## Required work
Format the data below as a Markdown table with the columns Row and Line. Cover only the stretch that opens with the line containing "The image size is (639, 472)." and runs through the end of the data, skip blank lines, and omit the pictures.

Records from a collection
---

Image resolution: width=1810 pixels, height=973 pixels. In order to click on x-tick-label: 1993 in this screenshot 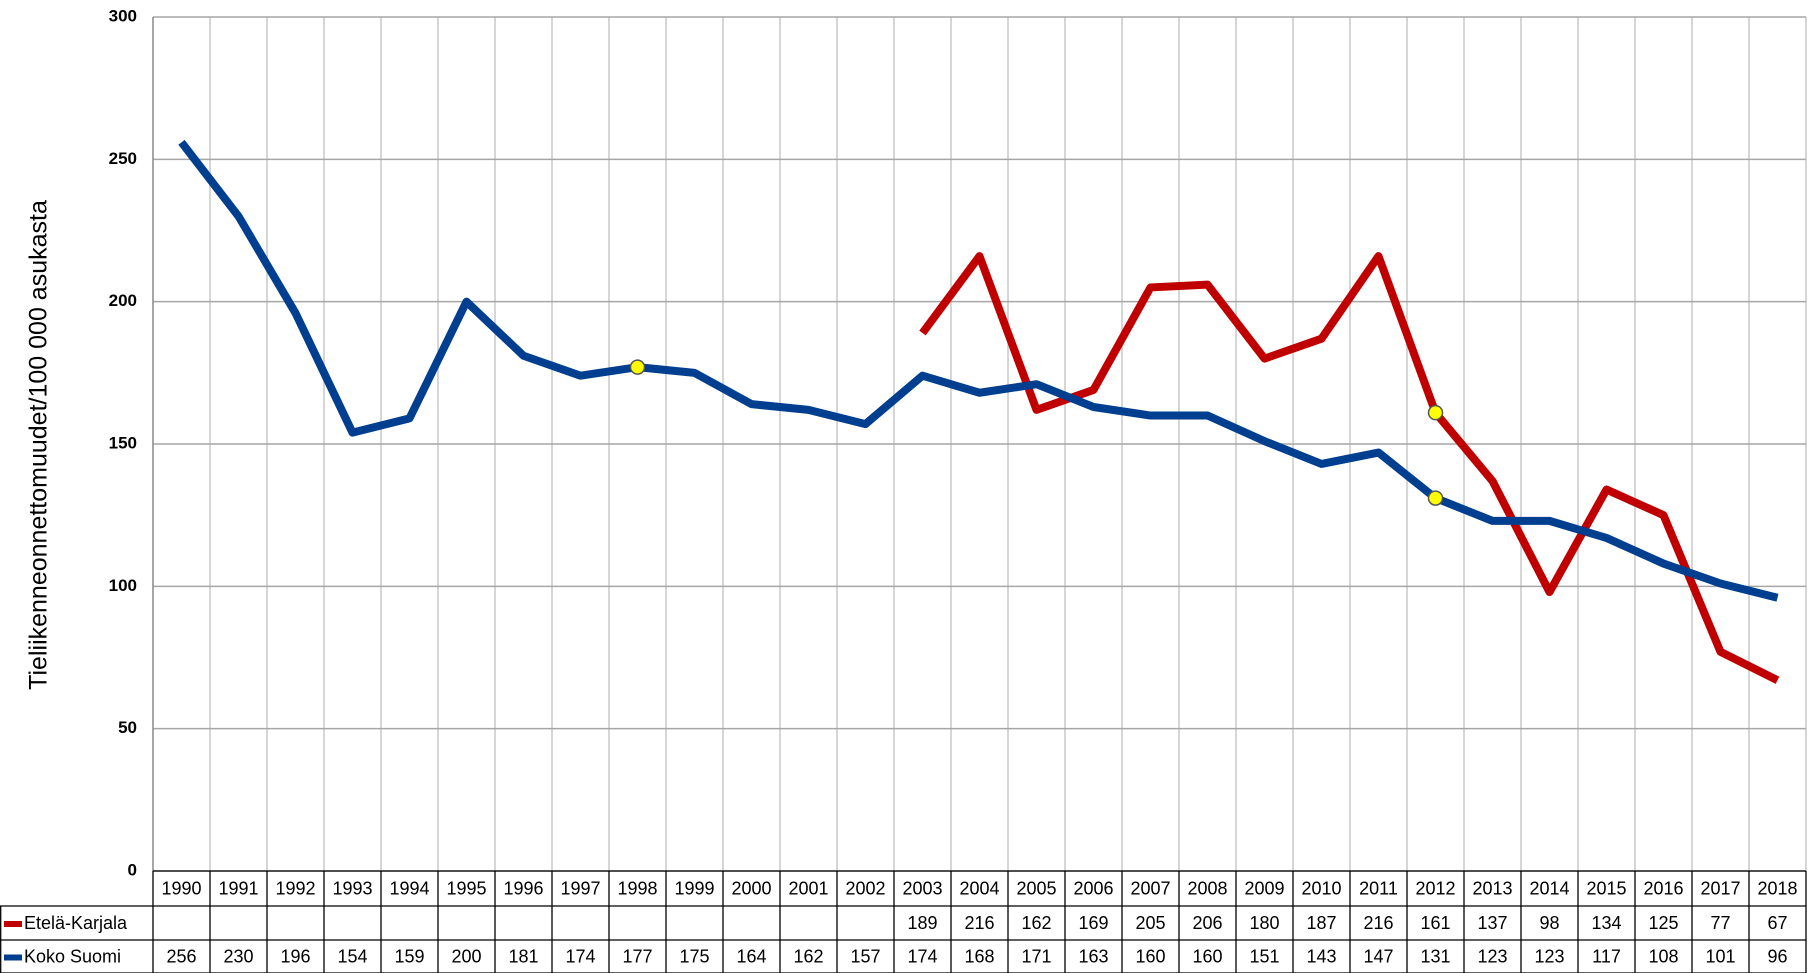, I will do `click(352, 888)`.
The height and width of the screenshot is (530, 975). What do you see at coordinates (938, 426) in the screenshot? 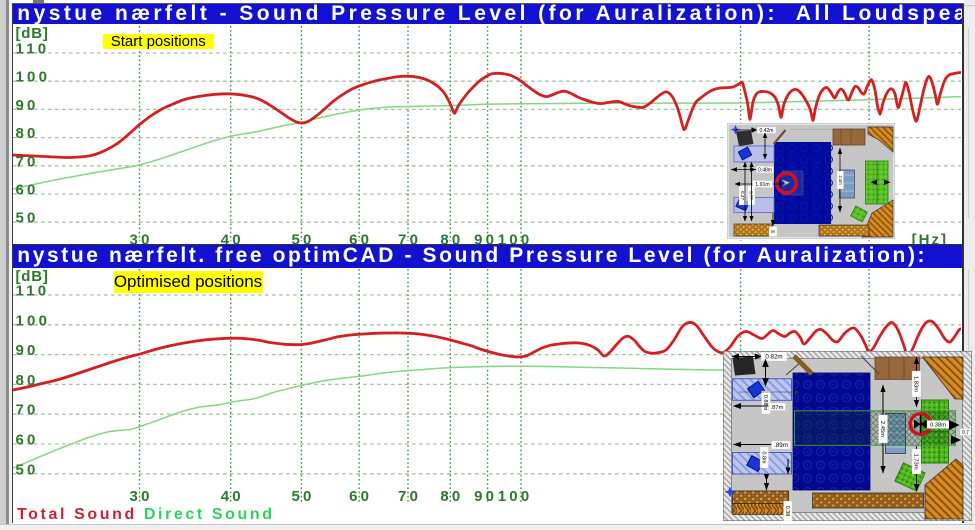
I see `svg-text: 0.38m` at bounding box center [938, 426].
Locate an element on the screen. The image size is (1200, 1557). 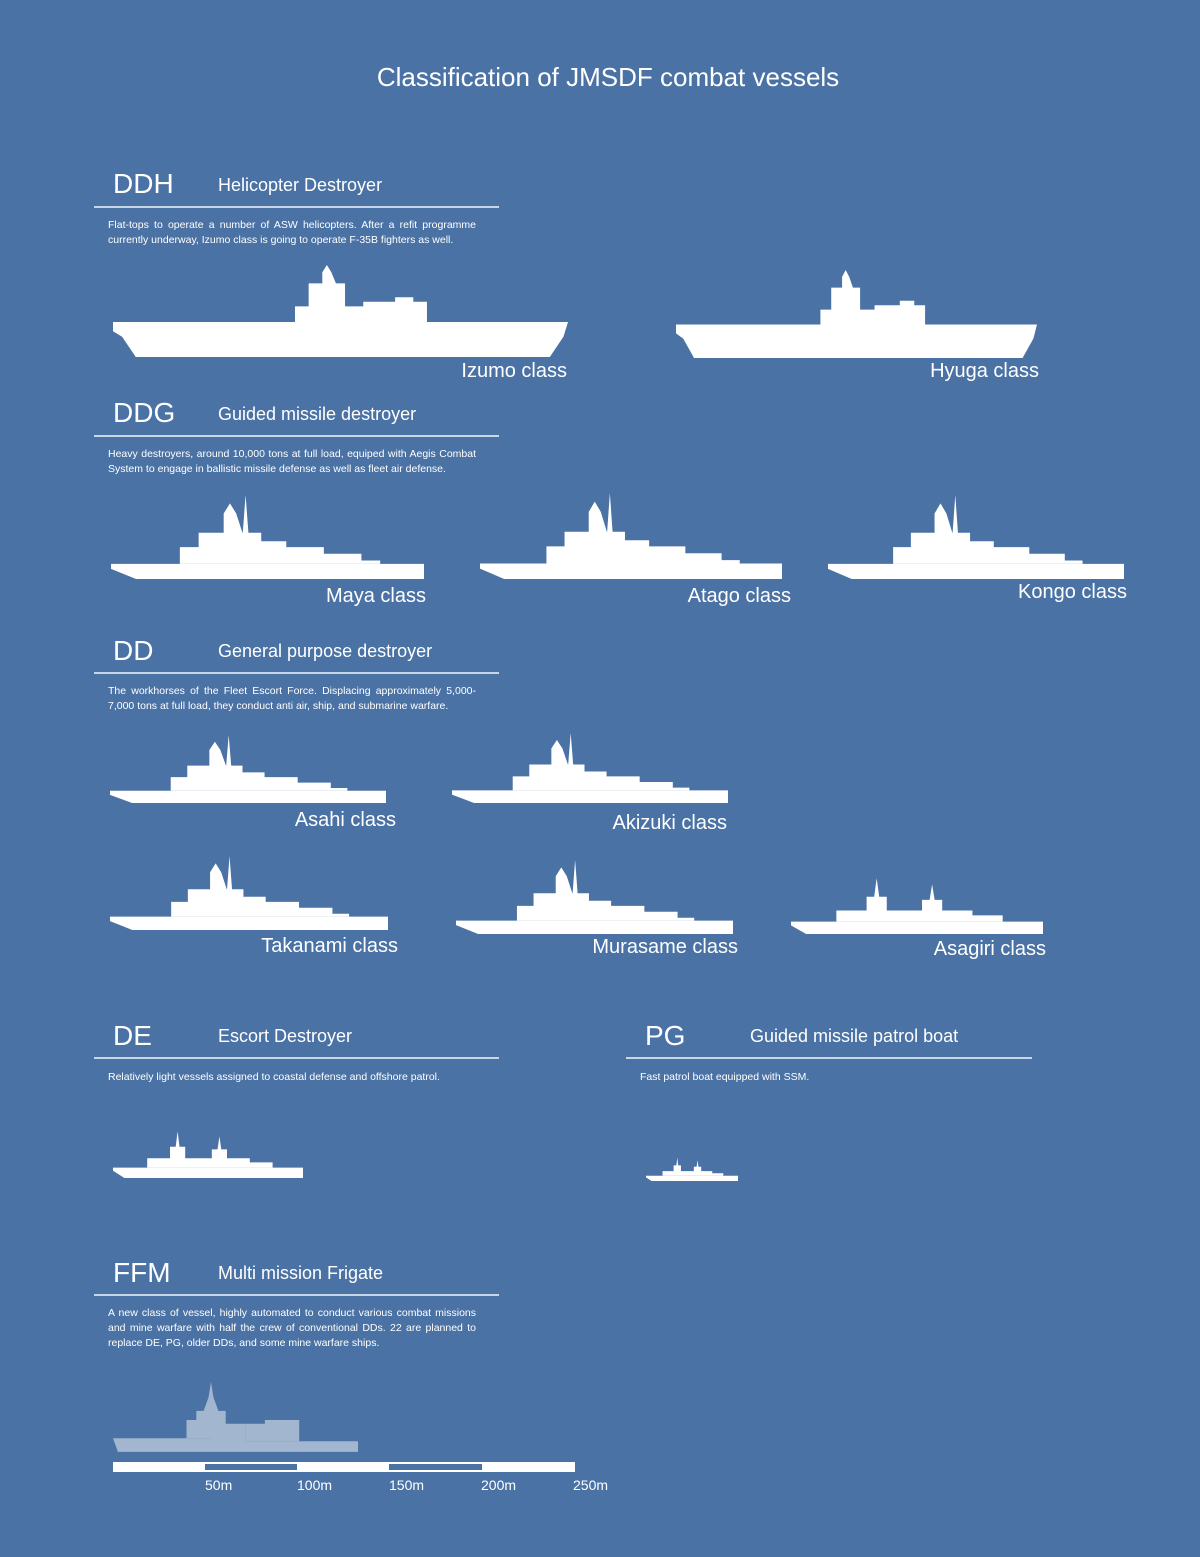
asahi-silhouette is located at coordinates (248, 769).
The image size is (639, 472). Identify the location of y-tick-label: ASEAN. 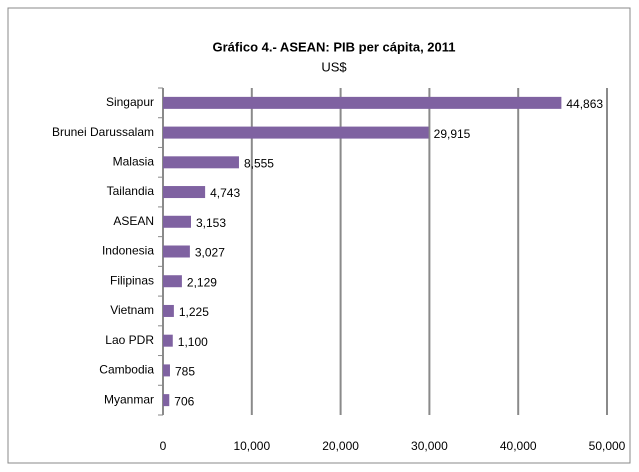
(134, 221).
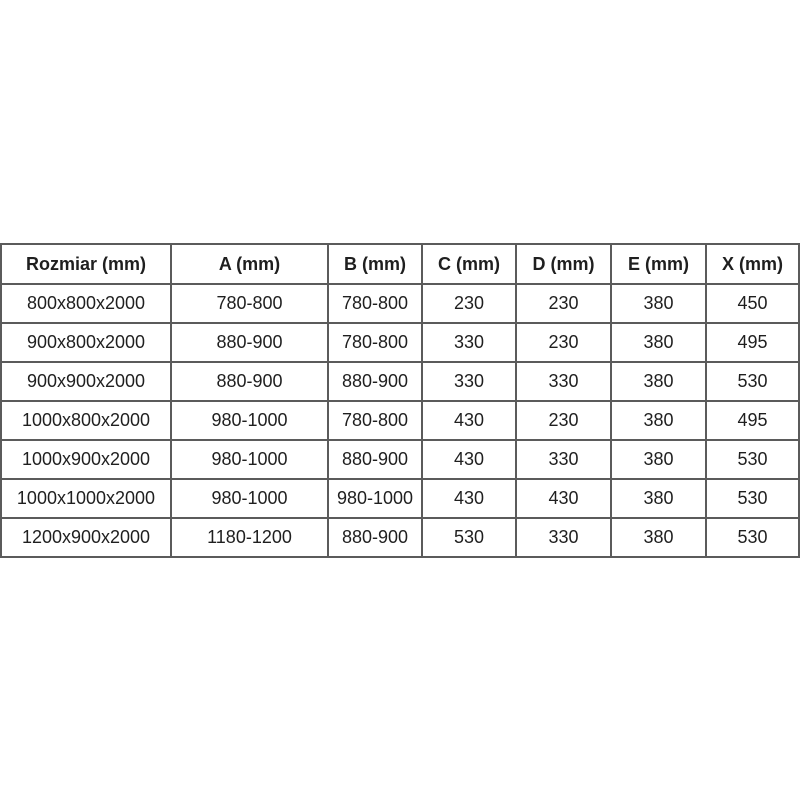 The image size is (800, 800). Describe the element at coordinates (250, 264) in the screenshot. I see `column-header: A (mm)` at that location.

---

## Reply
| Row | Line |
|---|---|
| 1 | The image size is (639, 472). Identify the location of y-tick-label: ASEAN.  |
| 2 | (134, 221). |
| 3 |  The image size is (800, 800). Describe the element at coordinates (250, 264) in the screenshot. I see `column-header: A (mm)` at that location. |